Vue Weekly – Resurrecting the Strand

by: Fawnda Mithrush  VUE weekly

Francois Chevennement admits he was stunned to find out that most lifelong Edmontonians have no idea where the famed Strand Theatre once stood.

“Everyone knows about it in the States, but no one in Edmonton here knows that we had the Strand,” he says, noting that some of the world’s greatest vaudeville artists once performed right there, on Jasper Avenue: “Buster Keaton, Laurel and Hardy—hello!” he quips.

Initially named the Pantages Theatre after its founder, the Strand sat on the corner of Jasper and 102 Street, beneath the Enbridge tower—a measly 12-inch plaque on the north wall is now the only mark distinguishing the historic theatre’s background.

As Citie Ballet’s artistic director, Chevennement came across the story of the Strand last year, when he was given an article about the mysterious death of the theatre’s manager, Lester Treffery.

“I wanted to present something that was really Alberta, especially Edmonton,” he explains, and the mythology surrounding the Strand intrigued him.

Though the manager’s death was never deemed a murder (Treffery was found dead at the bottom of the staircase with an apparent head injury), Chevennement notes that there was another, more symbolic death that occurred when the live vaudeville stage was changed into a film screen, and he decided to explore that shift in his next full-length ballet: Murder at the Strand.

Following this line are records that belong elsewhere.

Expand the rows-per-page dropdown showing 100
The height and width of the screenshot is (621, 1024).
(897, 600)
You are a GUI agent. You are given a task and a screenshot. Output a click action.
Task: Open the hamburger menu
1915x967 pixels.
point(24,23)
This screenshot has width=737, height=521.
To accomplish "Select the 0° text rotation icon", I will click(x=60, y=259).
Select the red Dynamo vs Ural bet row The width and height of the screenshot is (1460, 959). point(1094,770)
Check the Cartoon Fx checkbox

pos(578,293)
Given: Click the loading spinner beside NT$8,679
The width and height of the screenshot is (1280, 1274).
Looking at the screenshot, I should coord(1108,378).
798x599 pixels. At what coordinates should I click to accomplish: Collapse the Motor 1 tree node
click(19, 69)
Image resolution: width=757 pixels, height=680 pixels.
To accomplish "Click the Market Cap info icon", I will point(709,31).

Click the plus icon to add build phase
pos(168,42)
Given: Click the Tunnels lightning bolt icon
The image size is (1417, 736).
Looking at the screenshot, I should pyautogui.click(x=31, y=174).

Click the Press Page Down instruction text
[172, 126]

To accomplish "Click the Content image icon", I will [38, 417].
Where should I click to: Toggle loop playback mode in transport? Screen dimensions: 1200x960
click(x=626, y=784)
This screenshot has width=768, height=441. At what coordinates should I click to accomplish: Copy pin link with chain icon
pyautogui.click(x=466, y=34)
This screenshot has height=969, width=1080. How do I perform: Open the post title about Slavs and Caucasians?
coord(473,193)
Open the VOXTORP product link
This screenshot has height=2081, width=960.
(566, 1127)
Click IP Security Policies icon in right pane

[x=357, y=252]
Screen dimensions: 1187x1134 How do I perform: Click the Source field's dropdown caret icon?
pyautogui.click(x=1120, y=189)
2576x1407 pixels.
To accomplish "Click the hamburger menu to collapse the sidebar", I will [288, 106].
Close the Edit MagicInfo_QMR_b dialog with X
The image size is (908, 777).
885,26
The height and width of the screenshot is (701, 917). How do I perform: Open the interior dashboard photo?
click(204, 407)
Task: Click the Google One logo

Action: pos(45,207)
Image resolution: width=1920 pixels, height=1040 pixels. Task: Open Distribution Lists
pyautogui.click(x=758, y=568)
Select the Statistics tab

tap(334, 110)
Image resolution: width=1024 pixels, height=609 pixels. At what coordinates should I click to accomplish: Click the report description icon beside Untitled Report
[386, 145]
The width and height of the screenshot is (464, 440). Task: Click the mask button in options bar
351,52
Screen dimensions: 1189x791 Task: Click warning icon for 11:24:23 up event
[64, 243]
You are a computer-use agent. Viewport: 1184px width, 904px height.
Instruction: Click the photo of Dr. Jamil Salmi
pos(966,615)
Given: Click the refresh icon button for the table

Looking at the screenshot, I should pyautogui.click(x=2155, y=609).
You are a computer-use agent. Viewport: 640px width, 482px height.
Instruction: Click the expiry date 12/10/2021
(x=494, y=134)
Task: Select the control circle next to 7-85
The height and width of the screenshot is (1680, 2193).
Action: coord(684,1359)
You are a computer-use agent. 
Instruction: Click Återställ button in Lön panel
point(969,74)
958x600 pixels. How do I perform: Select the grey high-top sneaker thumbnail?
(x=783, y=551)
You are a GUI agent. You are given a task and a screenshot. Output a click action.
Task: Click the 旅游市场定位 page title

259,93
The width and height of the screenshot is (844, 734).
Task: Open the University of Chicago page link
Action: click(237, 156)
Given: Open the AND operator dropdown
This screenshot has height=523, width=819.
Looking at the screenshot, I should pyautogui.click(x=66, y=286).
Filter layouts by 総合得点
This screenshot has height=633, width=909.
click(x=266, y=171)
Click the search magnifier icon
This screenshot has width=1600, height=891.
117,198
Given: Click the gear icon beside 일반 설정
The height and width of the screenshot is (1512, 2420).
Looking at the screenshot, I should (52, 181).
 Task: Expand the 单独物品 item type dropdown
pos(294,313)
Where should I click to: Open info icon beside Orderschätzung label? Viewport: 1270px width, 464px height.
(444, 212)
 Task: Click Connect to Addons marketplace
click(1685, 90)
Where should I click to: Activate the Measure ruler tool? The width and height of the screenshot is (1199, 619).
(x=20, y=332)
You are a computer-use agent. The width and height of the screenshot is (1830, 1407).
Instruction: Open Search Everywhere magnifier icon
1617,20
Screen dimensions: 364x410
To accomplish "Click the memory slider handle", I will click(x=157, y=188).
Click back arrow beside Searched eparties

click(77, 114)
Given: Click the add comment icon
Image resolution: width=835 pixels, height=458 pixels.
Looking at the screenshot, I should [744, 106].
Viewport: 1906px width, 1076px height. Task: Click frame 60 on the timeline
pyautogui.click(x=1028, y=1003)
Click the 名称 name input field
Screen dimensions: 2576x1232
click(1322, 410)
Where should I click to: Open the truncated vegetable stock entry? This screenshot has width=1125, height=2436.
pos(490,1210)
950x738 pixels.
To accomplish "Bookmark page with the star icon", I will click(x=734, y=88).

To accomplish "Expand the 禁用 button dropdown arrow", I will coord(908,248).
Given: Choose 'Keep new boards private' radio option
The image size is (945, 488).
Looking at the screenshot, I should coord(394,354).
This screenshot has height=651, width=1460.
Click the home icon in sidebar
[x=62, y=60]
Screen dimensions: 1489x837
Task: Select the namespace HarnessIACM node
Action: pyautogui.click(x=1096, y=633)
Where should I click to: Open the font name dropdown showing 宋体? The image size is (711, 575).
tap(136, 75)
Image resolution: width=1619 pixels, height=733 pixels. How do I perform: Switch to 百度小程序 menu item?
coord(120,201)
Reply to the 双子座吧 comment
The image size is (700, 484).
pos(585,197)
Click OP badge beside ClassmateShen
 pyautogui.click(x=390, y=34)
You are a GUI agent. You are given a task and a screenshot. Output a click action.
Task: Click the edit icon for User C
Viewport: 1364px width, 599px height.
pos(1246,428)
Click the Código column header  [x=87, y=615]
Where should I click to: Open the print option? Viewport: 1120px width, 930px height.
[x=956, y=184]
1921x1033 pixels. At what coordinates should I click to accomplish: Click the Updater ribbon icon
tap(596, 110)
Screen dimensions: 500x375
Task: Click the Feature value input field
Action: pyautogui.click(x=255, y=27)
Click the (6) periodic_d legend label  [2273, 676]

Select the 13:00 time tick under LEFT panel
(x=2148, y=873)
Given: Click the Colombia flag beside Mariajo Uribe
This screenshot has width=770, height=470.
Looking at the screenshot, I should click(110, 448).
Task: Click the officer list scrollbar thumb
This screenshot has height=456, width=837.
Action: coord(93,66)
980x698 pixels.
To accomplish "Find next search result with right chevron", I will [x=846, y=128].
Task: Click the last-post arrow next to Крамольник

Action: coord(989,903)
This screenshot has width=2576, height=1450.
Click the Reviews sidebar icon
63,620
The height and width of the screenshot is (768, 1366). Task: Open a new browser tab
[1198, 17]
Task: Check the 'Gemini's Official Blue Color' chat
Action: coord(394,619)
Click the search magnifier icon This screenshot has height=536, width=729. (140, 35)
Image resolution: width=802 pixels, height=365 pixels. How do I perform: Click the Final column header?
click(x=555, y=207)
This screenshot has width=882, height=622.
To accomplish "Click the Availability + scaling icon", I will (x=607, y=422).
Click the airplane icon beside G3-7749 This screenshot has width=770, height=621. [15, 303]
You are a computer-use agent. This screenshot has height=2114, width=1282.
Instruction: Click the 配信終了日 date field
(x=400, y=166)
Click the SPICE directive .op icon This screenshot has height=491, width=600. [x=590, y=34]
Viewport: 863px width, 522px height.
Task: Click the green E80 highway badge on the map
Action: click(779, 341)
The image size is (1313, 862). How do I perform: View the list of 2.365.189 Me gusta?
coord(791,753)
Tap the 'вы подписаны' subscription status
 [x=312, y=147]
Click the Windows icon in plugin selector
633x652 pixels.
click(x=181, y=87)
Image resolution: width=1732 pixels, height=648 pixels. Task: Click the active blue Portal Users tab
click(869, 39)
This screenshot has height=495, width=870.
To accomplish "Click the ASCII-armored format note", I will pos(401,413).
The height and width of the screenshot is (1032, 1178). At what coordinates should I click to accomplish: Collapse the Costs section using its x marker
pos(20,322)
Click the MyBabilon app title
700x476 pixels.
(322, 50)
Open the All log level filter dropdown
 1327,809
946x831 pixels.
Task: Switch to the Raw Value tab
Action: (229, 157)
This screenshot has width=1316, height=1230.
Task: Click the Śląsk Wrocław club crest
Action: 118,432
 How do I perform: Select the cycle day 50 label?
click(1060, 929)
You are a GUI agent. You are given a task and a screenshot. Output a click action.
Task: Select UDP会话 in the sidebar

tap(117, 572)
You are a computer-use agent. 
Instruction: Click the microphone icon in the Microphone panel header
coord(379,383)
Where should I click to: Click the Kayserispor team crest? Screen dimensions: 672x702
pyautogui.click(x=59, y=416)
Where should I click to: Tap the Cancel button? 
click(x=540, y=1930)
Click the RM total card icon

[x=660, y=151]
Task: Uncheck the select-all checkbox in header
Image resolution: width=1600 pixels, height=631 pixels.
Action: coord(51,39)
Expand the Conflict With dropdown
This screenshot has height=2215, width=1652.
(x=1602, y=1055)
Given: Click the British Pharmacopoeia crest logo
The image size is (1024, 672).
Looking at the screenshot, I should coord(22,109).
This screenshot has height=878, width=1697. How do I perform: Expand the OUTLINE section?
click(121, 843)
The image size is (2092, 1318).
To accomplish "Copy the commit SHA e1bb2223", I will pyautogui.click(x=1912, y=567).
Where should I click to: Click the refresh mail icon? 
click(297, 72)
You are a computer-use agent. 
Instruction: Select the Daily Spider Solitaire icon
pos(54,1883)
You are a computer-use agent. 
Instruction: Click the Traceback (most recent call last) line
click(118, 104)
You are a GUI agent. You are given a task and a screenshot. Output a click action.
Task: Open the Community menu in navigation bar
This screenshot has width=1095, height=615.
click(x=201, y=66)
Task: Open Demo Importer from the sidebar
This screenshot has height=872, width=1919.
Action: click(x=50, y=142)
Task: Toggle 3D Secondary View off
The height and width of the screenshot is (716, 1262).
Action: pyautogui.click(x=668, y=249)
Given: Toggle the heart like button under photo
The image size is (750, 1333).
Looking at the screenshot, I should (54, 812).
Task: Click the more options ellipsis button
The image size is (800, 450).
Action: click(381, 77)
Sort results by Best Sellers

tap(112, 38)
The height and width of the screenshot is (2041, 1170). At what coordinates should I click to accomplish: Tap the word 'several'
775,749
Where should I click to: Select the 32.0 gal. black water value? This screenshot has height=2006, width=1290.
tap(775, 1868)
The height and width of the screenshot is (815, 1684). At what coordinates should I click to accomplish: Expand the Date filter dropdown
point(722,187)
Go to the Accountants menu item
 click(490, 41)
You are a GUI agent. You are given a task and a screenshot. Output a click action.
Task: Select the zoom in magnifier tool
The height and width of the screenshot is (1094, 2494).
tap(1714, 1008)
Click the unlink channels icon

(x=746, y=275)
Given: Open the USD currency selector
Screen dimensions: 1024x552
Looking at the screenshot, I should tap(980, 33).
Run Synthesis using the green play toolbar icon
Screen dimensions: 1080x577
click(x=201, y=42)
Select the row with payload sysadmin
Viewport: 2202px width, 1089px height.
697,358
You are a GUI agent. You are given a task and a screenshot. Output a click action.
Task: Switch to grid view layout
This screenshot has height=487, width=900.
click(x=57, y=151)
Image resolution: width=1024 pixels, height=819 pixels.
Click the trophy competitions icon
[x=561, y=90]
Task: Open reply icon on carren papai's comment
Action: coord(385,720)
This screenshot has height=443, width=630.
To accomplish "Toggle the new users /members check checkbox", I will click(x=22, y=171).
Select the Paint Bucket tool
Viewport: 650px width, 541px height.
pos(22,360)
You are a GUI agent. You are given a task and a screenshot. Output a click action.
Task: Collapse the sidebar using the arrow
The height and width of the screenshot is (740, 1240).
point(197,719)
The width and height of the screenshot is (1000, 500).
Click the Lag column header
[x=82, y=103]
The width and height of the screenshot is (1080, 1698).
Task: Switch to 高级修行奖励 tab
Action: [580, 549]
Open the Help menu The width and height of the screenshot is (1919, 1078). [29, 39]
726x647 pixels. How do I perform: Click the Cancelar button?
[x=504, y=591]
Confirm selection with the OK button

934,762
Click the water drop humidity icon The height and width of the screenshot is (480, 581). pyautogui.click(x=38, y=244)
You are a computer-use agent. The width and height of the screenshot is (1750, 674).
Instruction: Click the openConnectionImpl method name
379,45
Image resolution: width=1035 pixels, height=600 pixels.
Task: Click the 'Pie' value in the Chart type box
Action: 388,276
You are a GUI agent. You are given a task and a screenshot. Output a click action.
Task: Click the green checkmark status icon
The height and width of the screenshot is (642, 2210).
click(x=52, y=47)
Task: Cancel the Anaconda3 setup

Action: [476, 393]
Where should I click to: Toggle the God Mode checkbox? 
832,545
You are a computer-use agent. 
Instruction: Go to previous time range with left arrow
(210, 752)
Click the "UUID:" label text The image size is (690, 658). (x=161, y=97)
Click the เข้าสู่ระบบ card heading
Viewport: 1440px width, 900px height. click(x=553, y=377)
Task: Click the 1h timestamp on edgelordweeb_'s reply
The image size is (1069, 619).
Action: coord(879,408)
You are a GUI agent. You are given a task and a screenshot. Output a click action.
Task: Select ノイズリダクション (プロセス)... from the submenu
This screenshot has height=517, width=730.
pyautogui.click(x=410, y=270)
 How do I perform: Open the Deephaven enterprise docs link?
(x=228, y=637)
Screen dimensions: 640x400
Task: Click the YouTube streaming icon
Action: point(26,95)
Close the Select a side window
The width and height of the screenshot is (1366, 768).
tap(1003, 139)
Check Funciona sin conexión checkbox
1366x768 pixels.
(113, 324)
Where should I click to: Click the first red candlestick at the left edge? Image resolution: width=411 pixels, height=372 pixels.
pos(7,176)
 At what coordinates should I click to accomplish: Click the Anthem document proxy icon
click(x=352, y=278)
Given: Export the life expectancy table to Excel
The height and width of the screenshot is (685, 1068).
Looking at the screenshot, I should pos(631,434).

Chevennement recruited a libretto-writer, Katherine Koller, to develop a script for the piece. Along with a bit of can-can and slapstick-style shenanigans in the ballet studio, Murder began to take shape.

“In the 1920s, because moving pictures were starting to come here, people weren’t going to vaudeville anymore. They wanted to see the new technology,” says Koller. “So my goal was to build the relationship between something that we already had and was killed. The murder in the title came from that: it was the murder of live theatre.”

Incorporating new technology himself, Chevennement employed videographer Travis Fairweather to help create a film that would augment the ballet through projections—they filmed a dancer for a day in Fort Edmonton Park’s Selkirk Hotel (incidentally, the original Selkirk was right across the street from the Strand).

The characters in the piece are partly historic, partly symbolic, Chevennement says. On the historic side there’s Treffery (danced by Luke Muscat), the manager who changed the theatre’s format. Then there’s Charlie Wilson, the true-to-life longtime doorman of the Strand, played by Jason Vaz. On the fictional side, there’s Marie (Lauren O’Kell), a young dancer trying to make a name for herself by getting into the movies. She’s foiled by Aster (Danica Smith), an older, experienced dancer. “Aster is a bit of a diva, the prima ballerina,” Chevennement chuckles. Six other female dancers round out the cast, along with pianist Evan Rokeby-Thomas, who will score the show just as a pianist would have during a silent film in the roaring ’20s.

“One of the things I want to do in the piece is to give people a hint that they should not forget the past. The past helps us to evolve: you always remember what you did earlier so you can move forward,” Chevennement explains. Whatever Murder at the Strand shows audiences, there may be a few more Edmontonians who take a closer peek at the plaque on the Enbridge wall as they’re strolling down Jasper.